● What you will do
Each entry is to be repeated word for word, and the images are to be dropped.

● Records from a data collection
▶
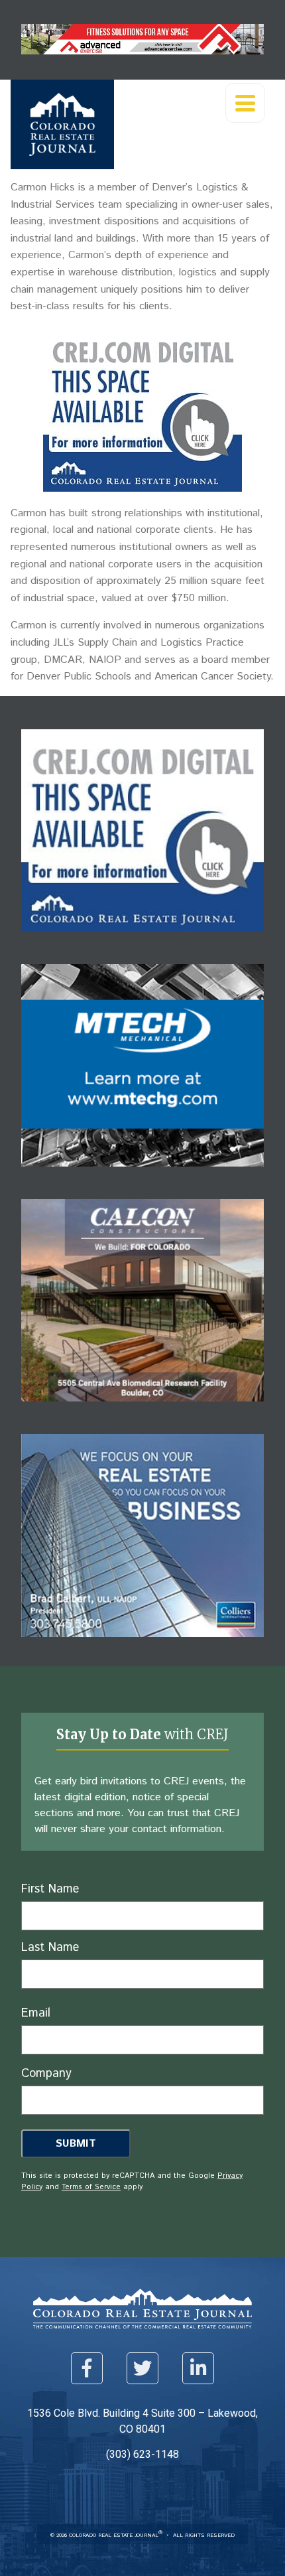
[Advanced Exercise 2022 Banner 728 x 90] (142, 50)
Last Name (50, 1947)
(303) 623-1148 (142, 2454)
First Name (50, 1889)
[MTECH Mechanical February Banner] (142, 1176)
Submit (76, 2143)
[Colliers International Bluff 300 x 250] (142, 1646)
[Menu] (245, 103)
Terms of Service (91, 2187)
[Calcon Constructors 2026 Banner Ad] (142, 1411)
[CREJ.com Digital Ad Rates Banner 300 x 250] (142, 488)
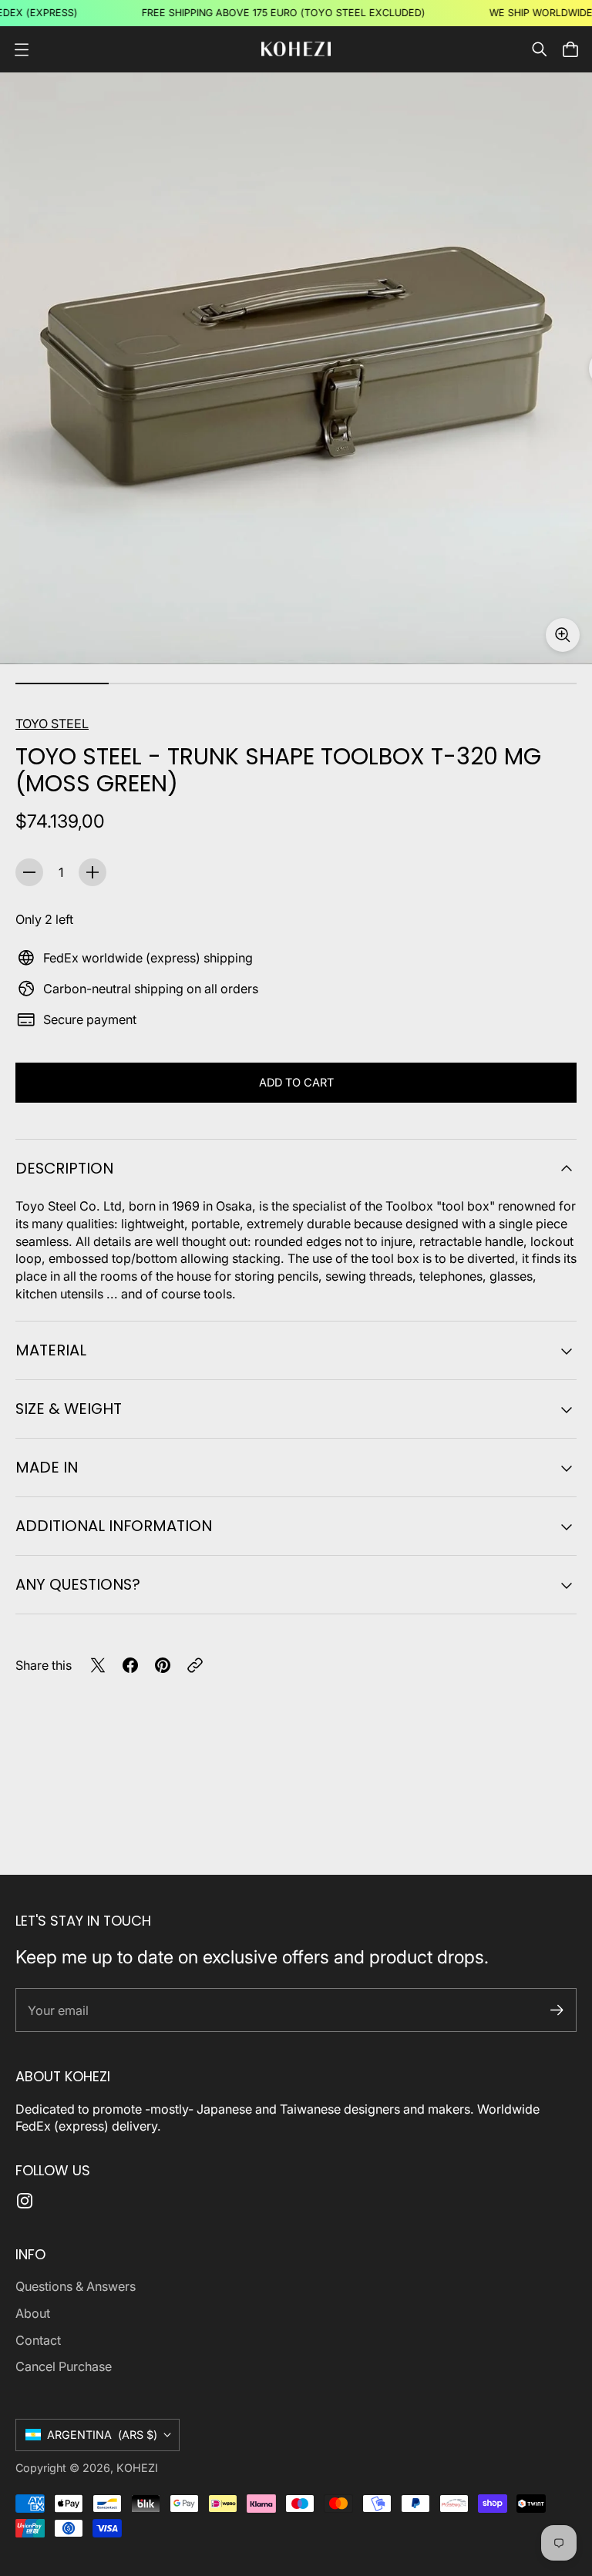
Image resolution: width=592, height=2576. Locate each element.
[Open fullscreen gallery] (563, 635)
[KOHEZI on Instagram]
◀
● Completed exercise
[Advanced Exercise 2022 Banner 728 x 90] (142, 50)
Last Name (50, 1947)
(303) 623-1148 (142, 2454)
First Name (50, 1889)
[MTECH Mechanical February Banner] (142, 1176)
Submit (76, 2143)
[Colliers International Bluff 300 x 250] (142, 1646)
[Menu] (245, 103)
Terms of Service (91, 2187)
[Calcon Constructors 2026 Banner Ad] (142, 1411)
[CREJ.com Digital Ad Rates Banner 300 x 250] (142, 488)
Image resolution: width=592, height=2576. Locate each element.
[Open fullscreen gallery] (563, 635)
[KOHEZI on Instagram]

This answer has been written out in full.